# ASSIGNED TASK
The entries below contain a line with "For every named" and a line with "SpellForce (384, 818)". Retype exactly everything from the first down to the second, both included, and nothing else.

# INPUT FOR THIS TASK
####

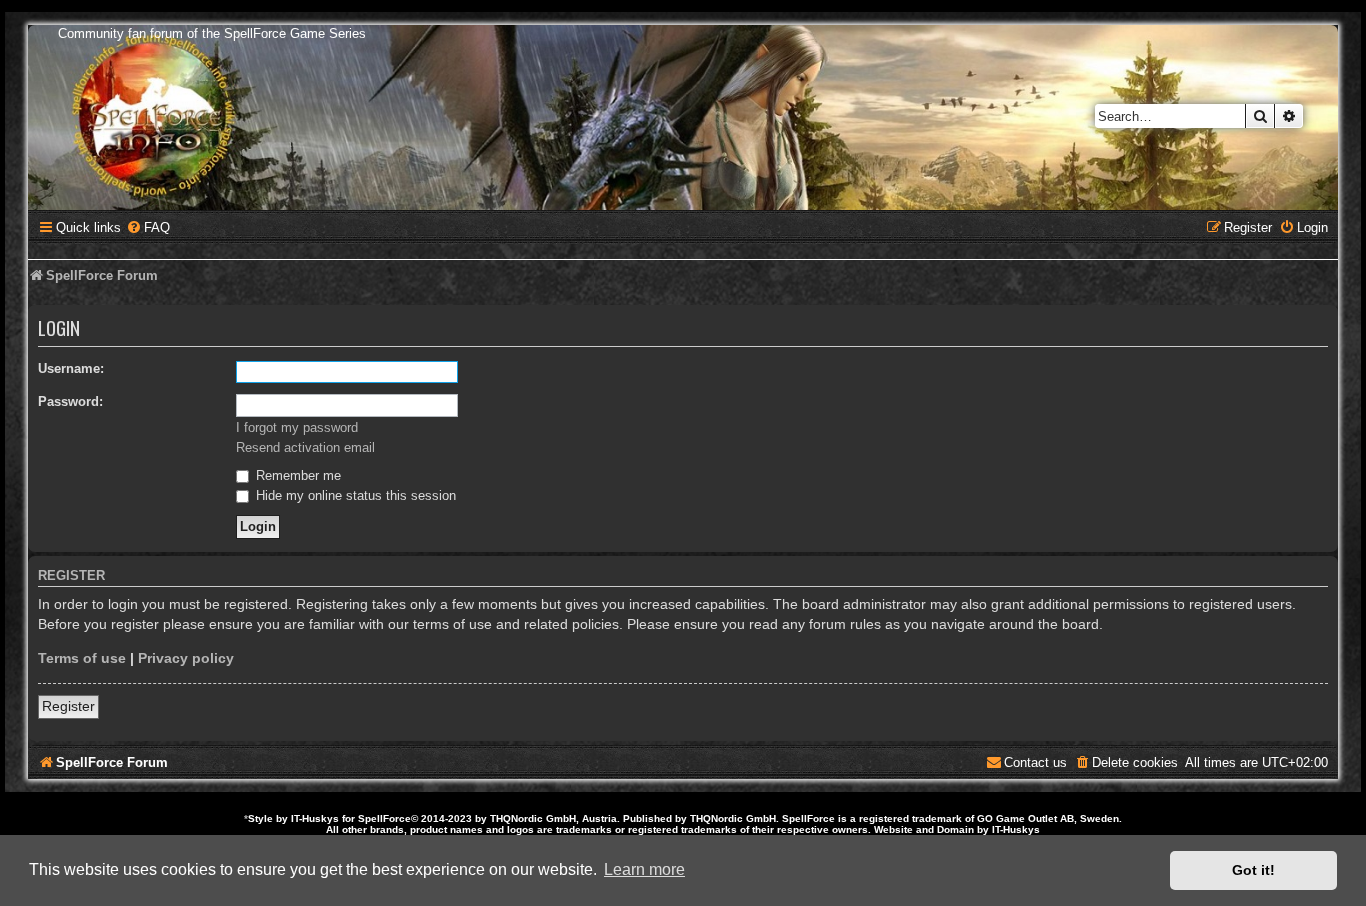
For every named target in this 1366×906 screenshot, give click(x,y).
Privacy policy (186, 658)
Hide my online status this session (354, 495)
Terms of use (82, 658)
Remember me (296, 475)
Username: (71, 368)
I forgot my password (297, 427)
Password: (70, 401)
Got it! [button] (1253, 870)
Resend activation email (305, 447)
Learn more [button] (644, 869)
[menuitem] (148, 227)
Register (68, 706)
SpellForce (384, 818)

####

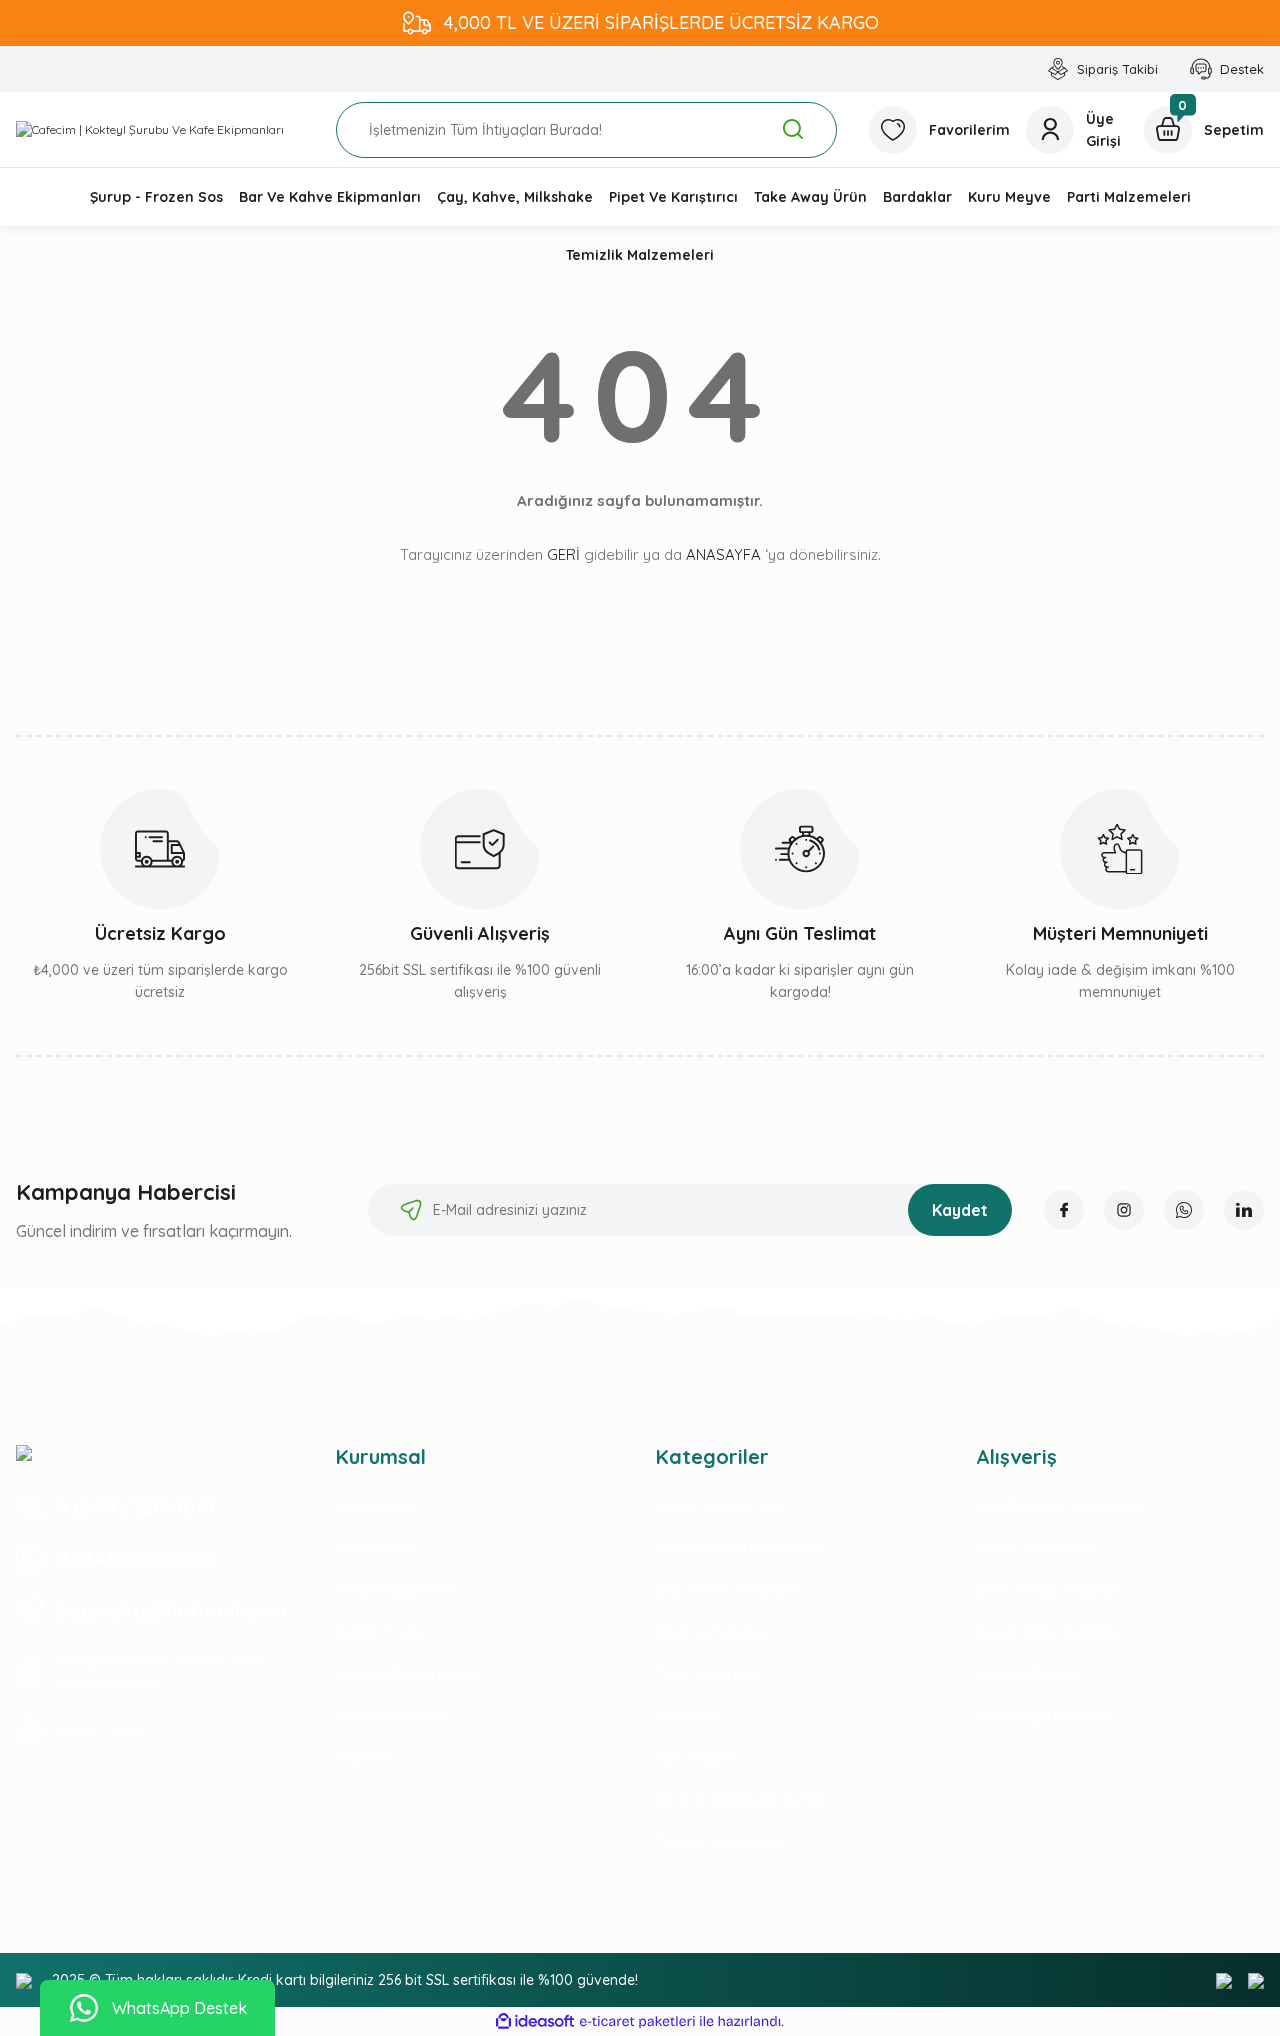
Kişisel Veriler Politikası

####

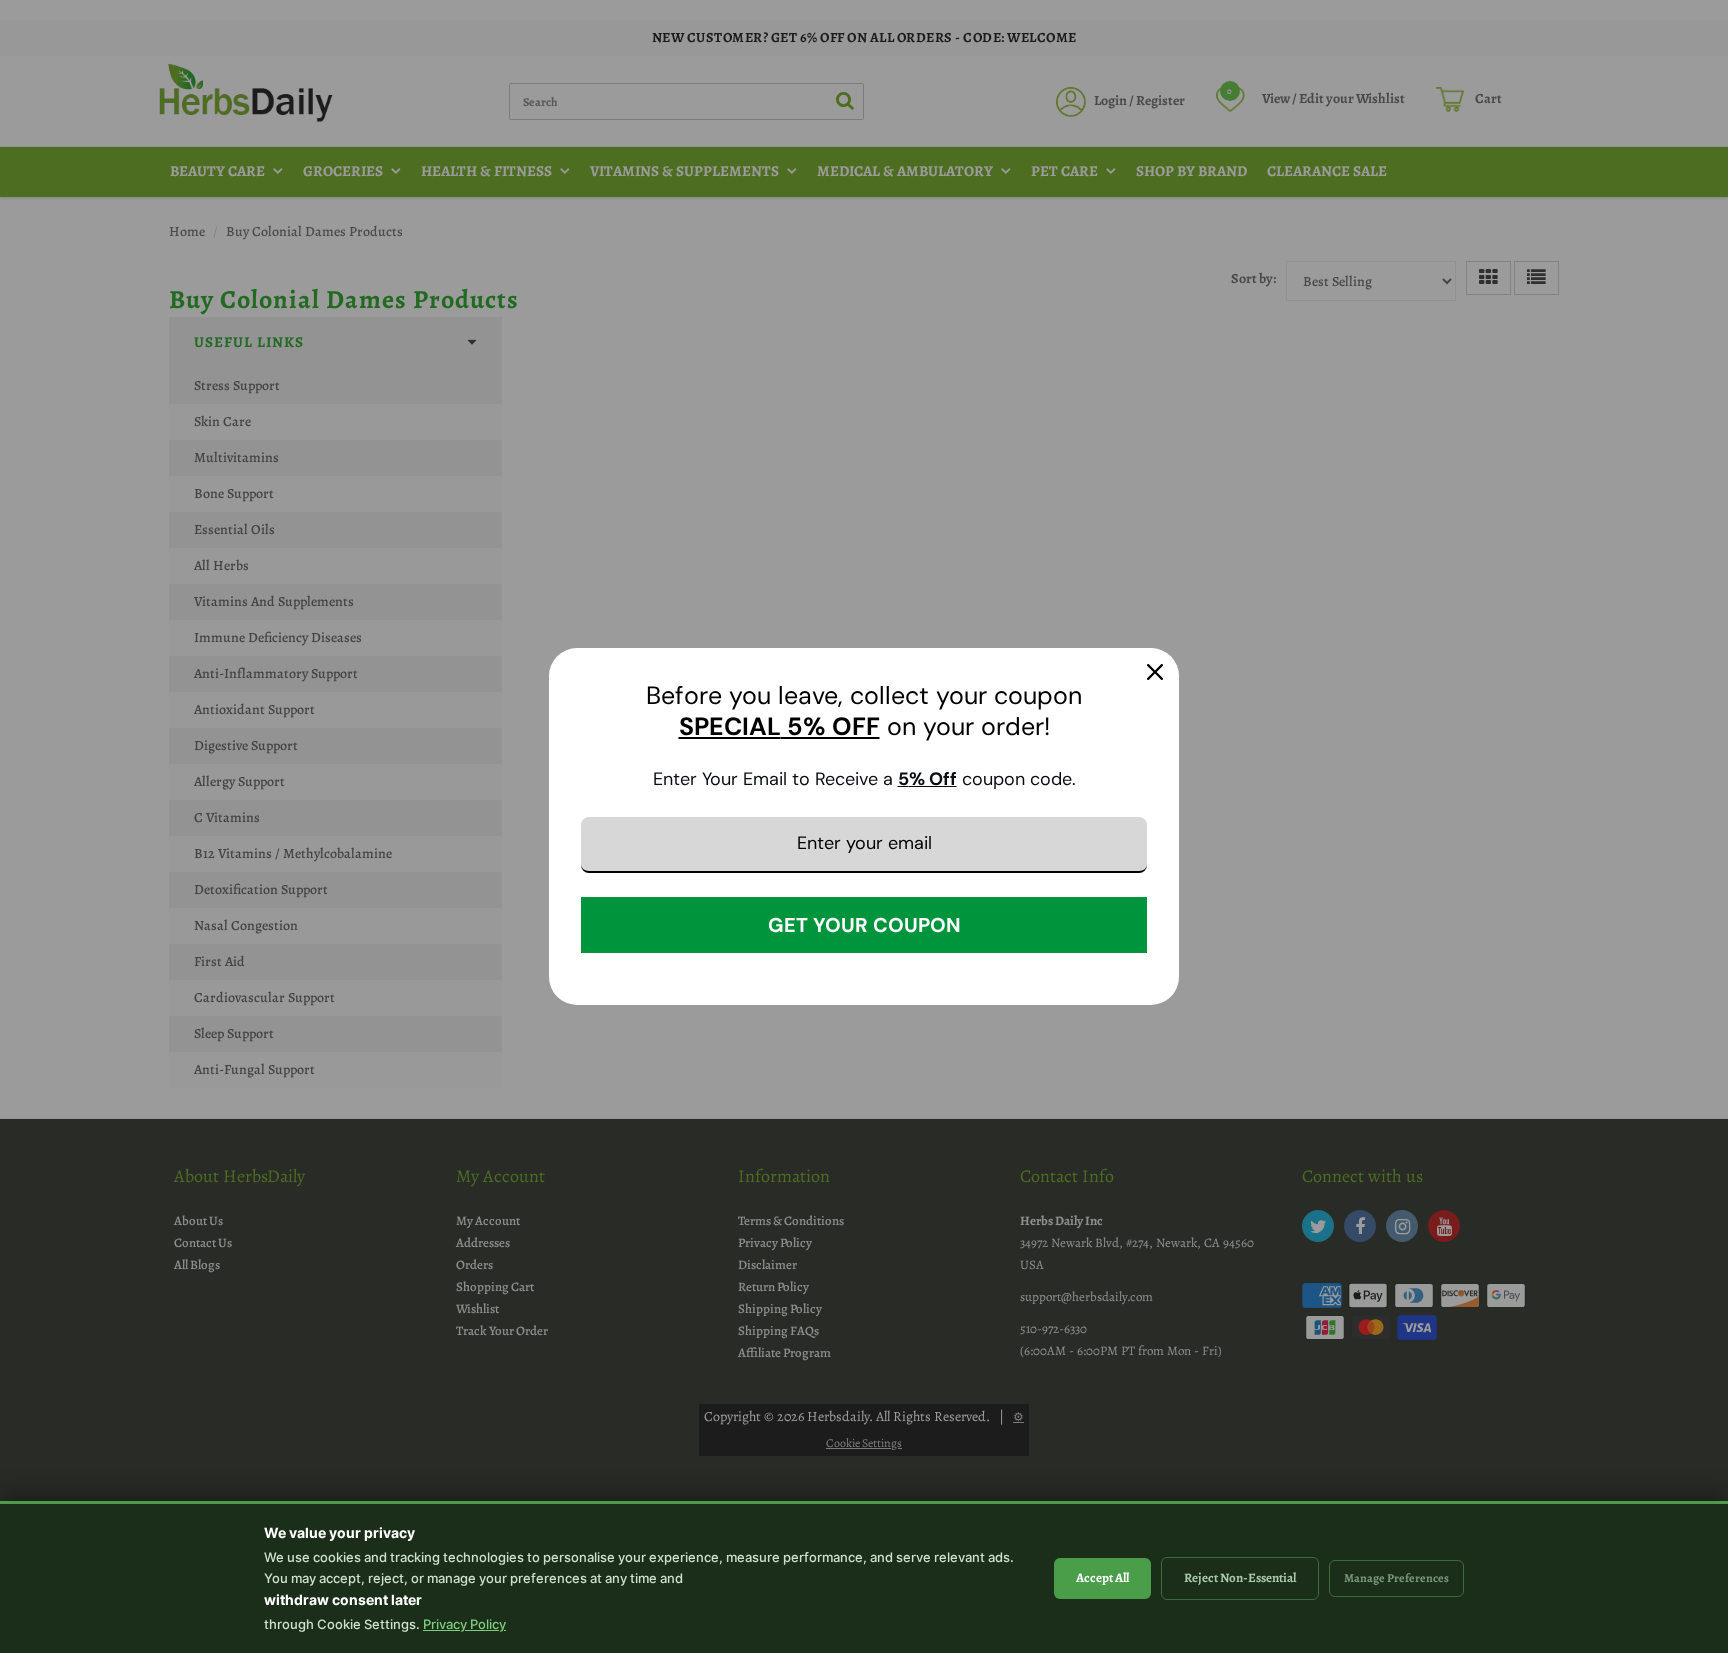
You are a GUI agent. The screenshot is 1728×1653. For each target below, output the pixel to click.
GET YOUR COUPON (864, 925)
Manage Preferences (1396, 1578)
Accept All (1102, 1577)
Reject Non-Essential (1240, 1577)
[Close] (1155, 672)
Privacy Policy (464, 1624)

####

# ANSWER TO THIS EXERCISE
For every named target in this 1366×906 screenshot, give click(x,y).
Privacy policy (186, 658)
Hide my online status this session (354, 495)
Terms of use (82, 658)
Remember me (296, 475)
Username: (71, 368)
I forgot my password (297, 427)
Password: (70, 401)
Got it! [button] (1253, 870)
Resend activation email (305, 447)
Learn more [button] (644, 869)
[menuitem] (148, 227)
Register (68, 706)
SpellForce (384, 818)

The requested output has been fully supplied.